## 页面摘录

☆ ☆ ☆ ☆ ☆ ☆ ☆

Testing the Rust side is easy.
这部分一旦还在 Rust 语言边界内，测试成本其实很低。
- Test methods use the #[test] attribute and are not part of the final binary.
  测试函数用 #[test] 标记，编译出的正式二进制里不会带着它们一起跑。
- Creating mock helpers for tests is straightforward.
  需要伪造输入或辅助对象时，也很好搭。

#![allow(unused)]
fn main() {
#[test]
fn testfunc() -> Result<(), String> {
    let mut logger = SimpleLogger::new("test.log", false, LogLevel::INFO)?;
    logger.log_message(LogLevel::TRACELEVEL1, "Hello world")?;
    logger.log_message(LogLevel::CRITICAL, "Critical message")?;
    Ok(()) // The compiler automatically drops logger here
}
}

cargo test

(C)-Rust FFI
C 与 Rust 的 FFI

cbindgen is a very handy tool for generating headers for exported Rust functions.
给 C 提供接口时，这玩意儿很省心，头文件能自动生成。
- Can be installed using cargo.
  直接用 cargo 就能装。

cargo install cbindgen
cbindgen

Functions and structs exported across the C boundary typically use #[no_mangle] and, when C needs field-level access, #[repr(C)].
导出函数基本都绕不开 #[no_mangle]。如果结构体字段布局也要给 C 看，就得再配上 #[repr(C)]。
- The example below uses the classic interface style: pass ** out-parameters and return 0 on success, non-zero on failure.
  下面沿用 C 世界最熟悉的那种接口习惯：通过二级指针把对象传出去，返回 0 表示成功，非零表示失败。
- Opaque vs transparent structs: SimpleLogger is passed around as an opaque pointer, so C never inspects its fields and #[repr(C)] is unnecessary. If C code needs to read/write fields directly, #[repr(C)] becomes mandatory.

☆ ☆ ☆ ☆ ☆ ☆ ☆

## 数据摘录
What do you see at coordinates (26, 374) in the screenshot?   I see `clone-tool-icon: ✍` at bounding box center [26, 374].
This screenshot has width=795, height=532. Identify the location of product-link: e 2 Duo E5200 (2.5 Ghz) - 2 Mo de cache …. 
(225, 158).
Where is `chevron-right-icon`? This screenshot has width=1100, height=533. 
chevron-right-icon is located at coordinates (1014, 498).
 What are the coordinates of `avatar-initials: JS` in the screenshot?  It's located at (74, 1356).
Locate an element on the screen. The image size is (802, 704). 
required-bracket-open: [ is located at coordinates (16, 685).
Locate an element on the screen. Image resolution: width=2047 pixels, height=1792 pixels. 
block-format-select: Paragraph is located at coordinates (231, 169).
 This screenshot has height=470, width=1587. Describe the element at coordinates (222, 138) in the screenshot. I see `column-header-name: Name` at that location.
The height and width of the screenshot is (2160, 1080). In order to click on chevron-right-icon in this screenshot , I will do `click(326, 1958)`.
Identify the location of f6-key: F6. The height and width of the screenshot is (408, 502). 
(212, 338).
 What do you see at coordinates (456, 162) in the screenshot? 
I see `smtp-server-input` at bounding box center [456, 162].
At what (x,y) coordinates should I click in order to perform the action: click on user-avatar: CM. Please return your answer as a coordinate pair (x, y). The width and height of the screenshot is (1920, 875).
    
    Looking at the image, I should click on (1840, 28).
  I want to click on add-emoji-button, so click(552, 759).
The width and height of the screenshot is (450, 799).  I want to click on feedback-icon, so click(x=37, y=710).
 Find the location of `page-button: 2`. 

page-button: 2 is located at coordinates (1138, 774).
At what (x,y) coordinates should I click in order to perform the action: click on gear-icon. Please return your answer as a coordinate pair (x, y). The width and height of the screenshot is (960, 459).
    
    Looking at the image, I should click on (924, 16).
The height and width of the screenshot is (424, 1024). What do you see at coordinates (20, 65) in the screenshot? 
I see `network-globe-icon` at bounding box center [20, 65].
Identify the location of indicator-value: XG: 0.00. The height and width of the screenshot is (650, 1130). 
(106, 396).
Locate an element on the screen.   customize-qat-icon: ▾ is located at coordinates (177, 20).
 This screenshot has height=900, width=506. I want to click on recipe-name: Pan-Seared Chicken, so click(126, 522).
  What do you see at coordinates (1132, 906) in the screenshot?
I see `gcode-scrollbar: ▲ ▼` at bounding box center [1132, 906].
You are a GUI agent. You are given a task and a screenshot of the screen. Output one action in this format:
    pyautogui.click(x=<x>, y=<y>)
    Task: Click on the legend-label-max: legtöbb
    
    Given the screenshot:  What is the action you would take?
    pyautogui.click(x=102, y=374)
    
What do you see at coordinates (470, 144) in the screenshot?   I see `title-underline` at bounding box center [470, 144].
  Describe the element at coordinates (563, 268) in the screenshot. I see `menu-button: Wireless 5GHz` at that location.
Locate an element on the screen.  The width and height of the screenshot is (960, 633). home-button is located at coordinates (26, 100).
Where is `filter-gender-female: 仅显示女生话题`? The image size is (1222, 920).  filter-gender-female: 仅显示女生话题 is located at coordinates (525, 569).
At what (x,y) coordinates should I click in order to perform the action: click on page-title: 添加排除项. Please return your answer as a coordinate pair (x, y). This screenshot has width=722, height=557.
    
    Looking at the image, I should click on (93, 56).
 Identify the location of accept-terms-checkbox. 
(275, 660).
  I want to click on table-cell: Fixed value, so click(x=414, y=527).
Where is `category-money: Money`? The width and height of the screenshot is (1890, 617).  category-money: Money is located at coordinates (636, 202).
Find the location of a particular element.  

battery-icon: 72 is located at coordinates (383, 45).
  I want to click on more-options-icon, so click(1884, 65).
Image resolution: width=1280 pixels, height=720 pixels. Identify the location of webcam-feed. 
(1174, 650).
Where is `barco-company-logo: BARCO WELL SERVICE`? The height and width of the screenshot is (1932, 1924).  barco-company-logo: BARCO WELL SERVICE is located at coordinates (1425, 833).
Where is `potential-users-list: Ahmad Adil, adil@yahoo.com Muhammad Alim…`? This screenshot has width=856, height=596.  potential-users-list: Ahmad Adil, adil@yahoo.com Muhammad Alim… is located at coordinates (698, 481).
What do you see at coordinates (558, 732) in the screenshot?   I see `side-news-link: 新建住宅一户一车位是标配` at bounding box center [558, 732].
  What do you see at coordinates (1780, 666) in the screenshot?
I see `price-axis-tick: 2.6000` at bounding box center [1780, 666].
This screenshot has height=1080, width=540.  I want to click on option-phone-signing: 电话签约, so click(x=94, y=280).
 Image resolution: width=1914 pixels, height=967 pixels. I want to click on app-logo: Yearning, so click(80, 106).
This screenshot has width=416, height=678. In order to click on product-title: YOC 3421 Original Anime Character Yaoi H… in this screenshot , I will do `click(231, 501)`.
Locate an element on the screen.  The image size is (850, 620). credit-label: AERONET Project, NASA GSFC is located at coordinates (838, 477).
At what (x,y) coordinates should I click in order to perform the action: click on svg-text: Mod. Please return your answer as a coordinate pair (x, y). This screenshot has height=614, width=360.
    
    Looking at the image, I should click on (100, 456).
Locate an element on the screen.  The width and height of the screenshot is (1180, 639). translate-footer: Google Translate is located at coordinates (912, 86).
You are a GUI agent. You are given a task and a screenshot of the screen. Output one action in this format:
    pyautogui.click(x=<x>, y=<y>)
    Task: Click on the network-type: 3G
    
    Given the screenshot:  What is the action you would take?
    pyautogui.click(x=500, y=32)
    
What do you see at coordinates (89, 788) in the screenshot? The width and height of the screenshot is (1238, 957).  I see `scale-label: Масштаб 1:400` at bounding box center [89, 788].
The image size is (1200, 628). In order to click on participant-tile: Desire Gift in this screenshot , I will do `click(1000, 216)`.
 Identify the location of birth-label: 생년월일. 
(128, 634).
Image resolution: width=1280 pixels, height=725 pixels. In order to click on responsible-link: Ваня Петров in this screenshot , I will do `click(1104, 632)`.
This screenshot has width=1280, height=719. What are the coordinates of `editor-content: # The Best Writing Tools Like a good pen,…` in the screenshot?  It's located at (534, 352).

☆ ☆ ☆ ☆ ☆ ☆ ☆

## 你的任务
接着讲 Rust 测试与 C 语言 FFI 的页面摘录，从它最后一句之后往下续写。

## 任务结果
  不透明结构体和透明结构体的区别： SimpleLogger 这里只是作为不透明指针在 C 侧流转，C 根本不碰内部字段，所以可以不加 #[repr(C)]。如果 C 要直接读写字段，那就必须显式保证布局兼容。

#![allow(unused)]
fn main() {
// Opaque — C only holds a pointer, never inspects fields. No #[repr(C)] needed.
struct SimpleLogger { /* Rust-only fields */ }

// Transparent — C reads/writes fields directly. MUST use #[repr(C)].
#[repr(C)]
pub struct Point {
    pub x: f64,
    pub y: f64,
}
}

typedef struct SimpleLogger SimpleLogger;
uint32_t create_simple_logger(const char *file_name, struct SimpleLogger **out_logger);
uint32_t log_entry(struct SimpleLogger *logger, const char *message);
uint32_t drop_logger(struct SimpleLogger *logger);

Note how much defensive checking is required at the boundary.
这地方最忌讳想当然，凡是从外面传进来的指针都得先验一遍。
We also have to leak memory deliberately so Rust does not drop the logger too early.
还有一个很容易忘的点：对象交给 C 管理以后，Rust 这一侧必须先把自动释放停掉，否则刚创建完就没了。

#![allow(unused)]
fn main() {
#[no_mangle] 
pub extern "C" fn create_simple_logger(file_name: *const std::os::raw::c_char, out_logger: *mut *mut SimpleLogger) -> u32 {
    use std::ffi::CStr;
    // Make sure pointer isn't NULL
    if file_name.is_null() || out_logger.is_null() {
        return 1;
    }
    // Safety: The passed in pointer is either NULL or 0-terminated by contract
    let file_name = unsafe {
        CStr::from_ptr(file_name)
    };
    let file_name = file_name.to_str();
    // Make sure that file_name doesn't have garbage characters
    if file_name.is_err() {
        return 1;
    }
    let file_name = file_name.unwrap();
    // Assume some defaults; we'll pass them in in real life
    let new_logger = SimpleLogger::new(file_name, false, LogLevel::CRITICAL);
    // Check that we were able to construct the logger
    if new_logger.is_err() {
        return 1;
    }
    let new_logger = Box::new(new_logger.unwrap());
    // This prevents the Box from being dropped when if goes out of scope
    let logger_ptr: *mut SimpleLogger = Box::leak(new_logger);
    // Safety: logger is non-null and logger_ptr is valid
    unsafe {
        *out_logger = logger_ptr;
    }
    return 0;
}
}

log_entry() has the same style of checks: validate pointers, validate UTF-8, then hand off to safe logic.
log_entry() 也一样，边界层先把脏活干完，再把调用转进去。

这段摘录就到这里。